■ **Exercise**: Extract the text of each entry below exactly, leaving every image behind.

■ **Input records**:
*-*-*

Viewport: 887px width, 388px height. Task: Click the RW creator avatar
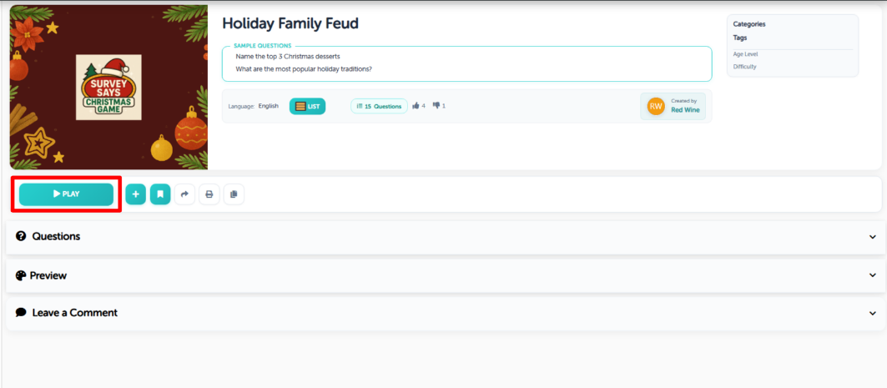[656, 106]
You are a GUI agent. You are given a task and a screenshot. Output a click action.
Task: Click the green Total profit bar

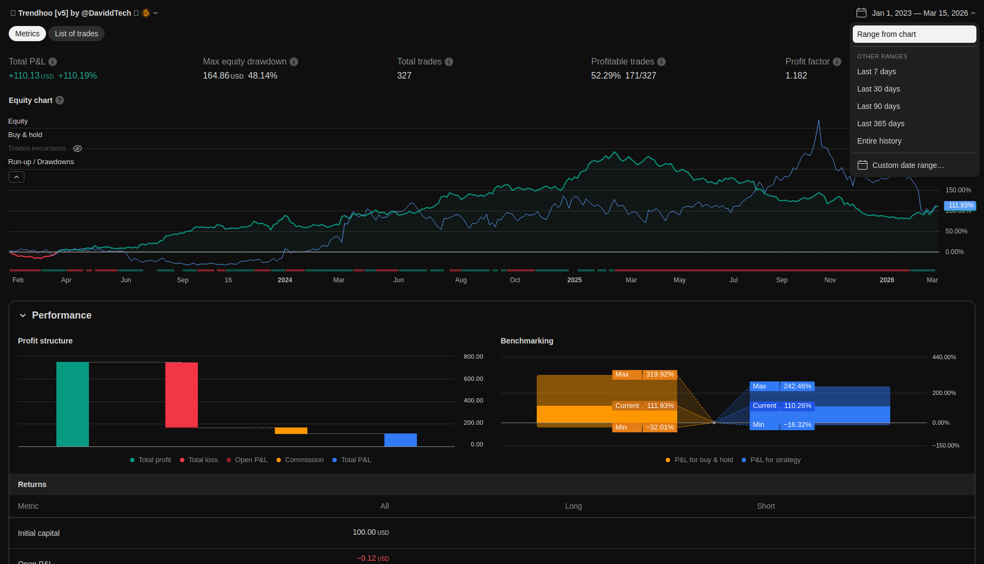(x=73, y=404)
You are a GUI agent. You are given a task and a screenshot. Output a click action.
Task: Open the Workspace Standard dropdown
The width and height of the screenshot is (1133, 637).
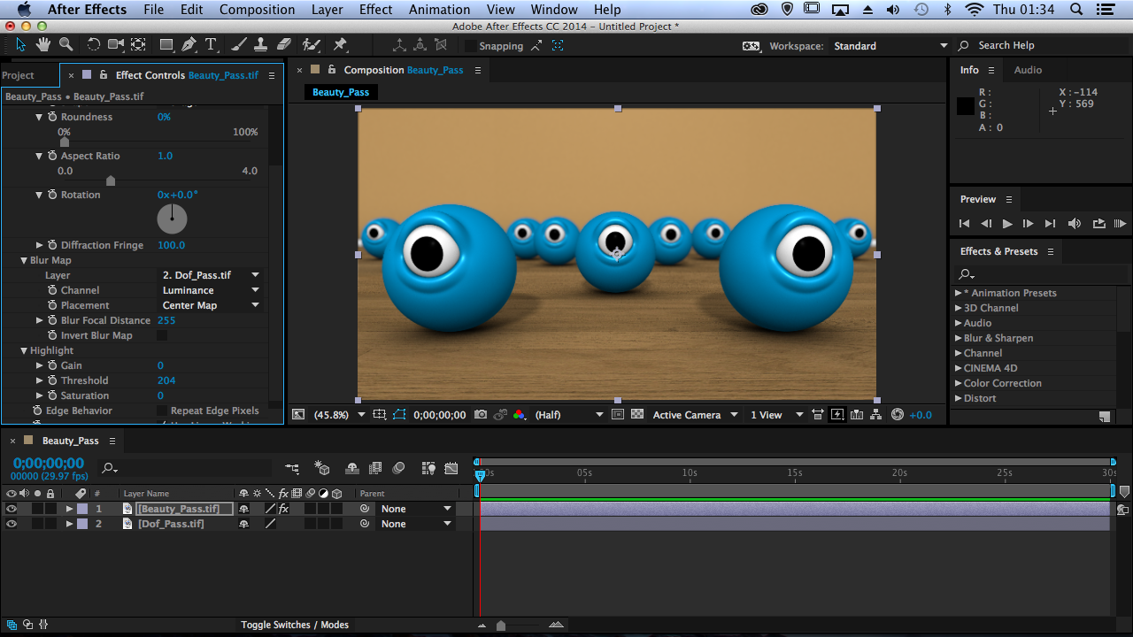pyautogui.click(x=890, y=46)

*-*-*

■ **Task answer**:
Viewport: 887px width, 388px height. Task: Click the RW creator avatar
[656, 106]
You are a GUI agent. You are given a task and a screenshot. Output a click action.
Task: Click the green Total profit bar

(x=73, y=404)
You are a GUI agent. You are given a task and a screenshot. Output a click action.
Task: Open the Workspace Standard dropdown
The width and height of the screenshot is (1133, 637).
pyautogui.click(x=890, y=46)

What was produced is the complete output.